2 metro Detroit teachers test positive for coronavirus

A teacher at a school in Oakland County is one of the 25 people in Michigan who have been identified as having the coronavirus.

Few details were revealed about the teacher or school during a press conference held by Oakland County Executive Dave Coulter and county health officials.

Gov. Gretchen Whitmer on Thursday ordered all K-12 public and private schools across the state to close to slow the spread of the virus.

Also Friday, Dearborn Public Schools announced that one of its teachers, whose exposure to someone with coronavirus forced the closure of a school this week, has now tested positive for the virus.

But school officials say that Wayne County health department officials say that the teacher wasn’t contagious while in the school, Whitmore-Bolles Elementary School in Dearborn.

“Therefore, our students were not exposed to the COVID-19 virus at school,” a press release from the district said.

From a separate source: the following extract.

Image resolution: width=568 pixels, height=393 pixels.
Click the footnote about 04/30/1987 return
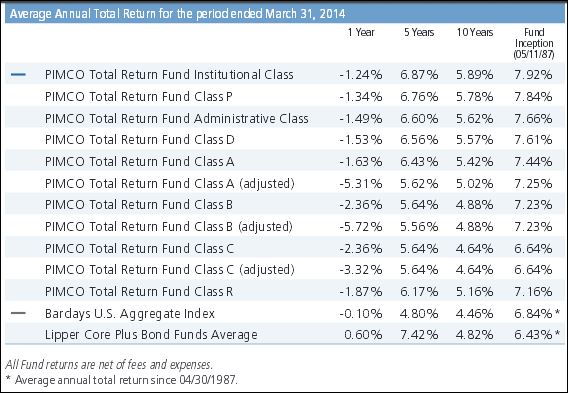(x=122, y=380)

The teacher in Oakland County who has tested positive, who has a history of travel, lives in Washtenaw County, said Russell Faust, the Oakland County medical director.

“They attended school as a teacher Monday,” he said during the press conference, a video of which was posted on the county’s website. “So, it exposed not only the kids in the class but their colleagues. They had lunch with colleagues.”

Faust would not identify the school. But media reports say officials at Hillel Day School of Metropolitan Detroit in Farmington Hills confirmed the person taught there.

Those who were exposed to the teacher are being tested, Faust said.